The judge said in the ruling that the “historical record indicates that the Mashpee have had a robust connection to the designated lands for over four centuries.”
The Tribe has been federally recognized since 2007. The Mashpee lived in southeastern Massachusetts thousands of years before European settlers and Pilgrims arrived.
Prior to the judge’s ruling, the Tribe’s 321 acres were placed in a trust by the US Department of Interior (DOI). The ruling affirmed that decision by granting summary judgment to the DOI.
The land set aside represents a “small fraction” of the Tribe’s ancestral territory, according to The Sun report. Tribal Chair Brian Weeden told The Sun “this reservation is crucial to our ability to exercise our sovereign right to self-governance, to preserve our language and culture, and to provide for our people.”

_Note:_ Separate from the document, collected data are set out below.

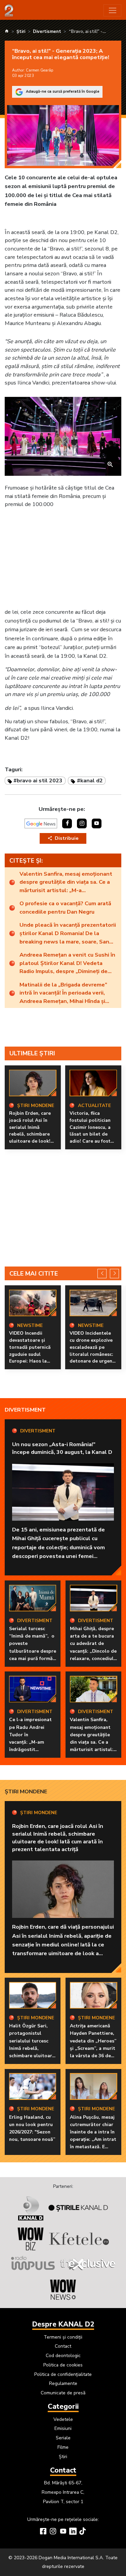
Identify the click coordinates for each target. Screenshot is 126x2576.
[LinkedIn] (73, 2532)
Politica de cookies (63, 2365)
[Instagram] (53, 2532)
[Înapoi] (102, 1273)
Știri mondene (26, 1791)
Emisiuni (63, 2428)
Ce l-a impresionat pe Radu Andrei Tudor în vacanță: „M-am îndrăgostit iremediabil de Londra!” (30, 1741)
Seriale (63, 2438)
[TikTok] (82, 2532)
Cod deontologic (63, 2355)
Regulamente (63, 2383)
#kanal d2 (90, 780)
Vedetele (63, 2419)
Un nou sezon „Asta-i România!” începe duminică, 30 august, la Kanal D (62, 1448)
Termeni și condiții (63, 2337)
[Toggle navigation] (112, 10)
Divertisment (25, 1410)
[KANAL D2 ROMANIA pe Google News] (41, 823)
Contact (63, 2346)
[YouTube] (63, 2532)
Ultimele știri (32, 1053)
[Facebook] (43, 2532)
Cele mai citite (33, 1274)
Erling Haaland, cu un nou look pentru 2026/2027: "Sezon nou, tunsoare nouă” (32, 2128)
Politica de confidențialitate (63, 2374)
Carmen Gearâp (39, 70)
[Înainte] (114, 1273)
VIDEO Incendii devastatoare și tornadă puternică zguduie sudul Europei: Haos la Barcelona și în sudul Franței (32, 1354)
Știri (63, 2456)
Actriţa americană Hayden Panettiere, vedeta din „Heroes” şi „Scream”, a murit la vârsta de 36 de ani (93, 2044)
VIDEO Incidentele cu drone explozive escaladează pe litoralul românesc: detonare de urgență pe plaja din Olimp (93, 1350)
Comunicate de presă (63, 2393)
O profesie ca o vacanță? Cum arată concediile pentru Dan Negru (65, 908)
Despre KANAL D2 (63, 2324)
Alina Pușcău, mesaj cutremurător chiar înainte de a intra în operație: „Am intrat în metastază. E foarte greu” (93, 2136)
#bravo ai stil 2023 (37, 780)
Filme (63, 2447)
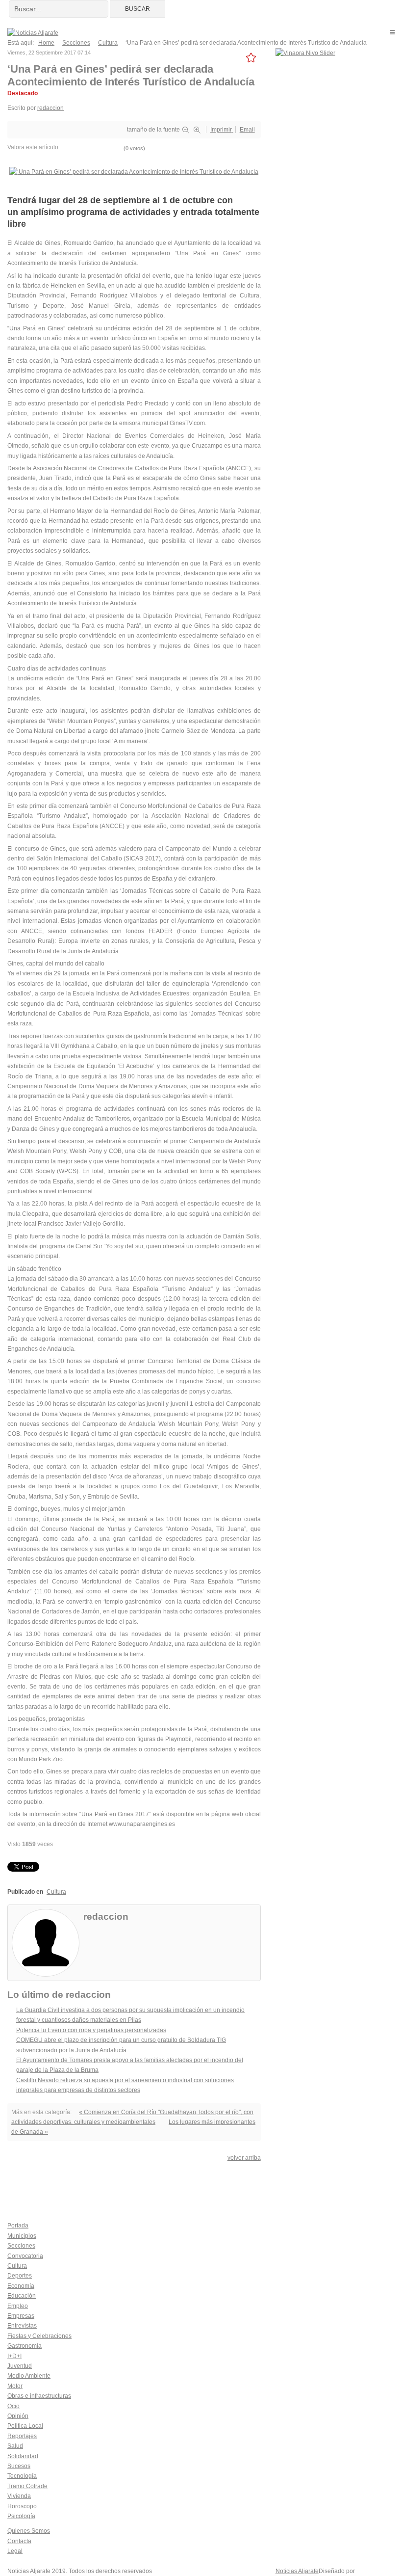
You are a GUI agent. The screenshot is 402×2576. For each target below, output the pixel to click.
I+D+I (14, 2356)
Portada (17, 2225)
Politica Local (25, 2425)
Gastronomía (24, 2345)
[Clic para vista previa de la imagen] (133, 171)
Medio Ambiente (28, 2375)
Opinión (17, 2416)
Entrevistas (22, 2325)
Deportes (19, 2275)
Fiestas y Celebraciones (39, 2336)
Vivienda (19, 2496)
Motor (15, 2386)
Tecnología (22, 2475)
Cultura (56, 1891)
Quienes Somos (28, 2530)
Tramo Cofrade (27, 2486)
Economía (20, 2285)
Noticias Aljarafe (297, 2571)
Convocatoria (25, 2256)
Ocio (13, 2406)
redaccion (50, 108)
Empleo (17, 2306)
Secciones (21, 2245)
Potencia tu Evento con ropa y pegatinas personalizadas (91, 2030)
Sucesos (18, 2466)
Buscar (137, 8)
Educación (21, 2295)
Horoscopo (22, 2506)
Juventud (19, 2365)
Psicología (21, 2516)
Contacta (19, 2541)
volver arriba (244, 2157)
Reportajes (22, 2436)
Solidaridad (22, 2456)
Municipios (21, 2235)
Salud (15, 2445)
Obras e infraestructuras (39, 2395)
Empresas (20, 2315)
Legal (15, 2551)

The lawsuit originated from a claim by some Taunton residents that the Tribe’s historic domain did not include the city.
This led to the plaintiffs filing the suit in February 2022, after the Biden administration decided that “the tribe’s reservation was arbitrary, capricious and unlawful because the tribe isn’t eligible for a reservation since it wasn’t an officially recognized tribe in 1934, the year the federal Indian Reorganization Act became law.”
Massachusetts recently joined more than 30 US states that have regulated sports betting (this time, on a retail basis, with online yet to come). The state went live on January 31.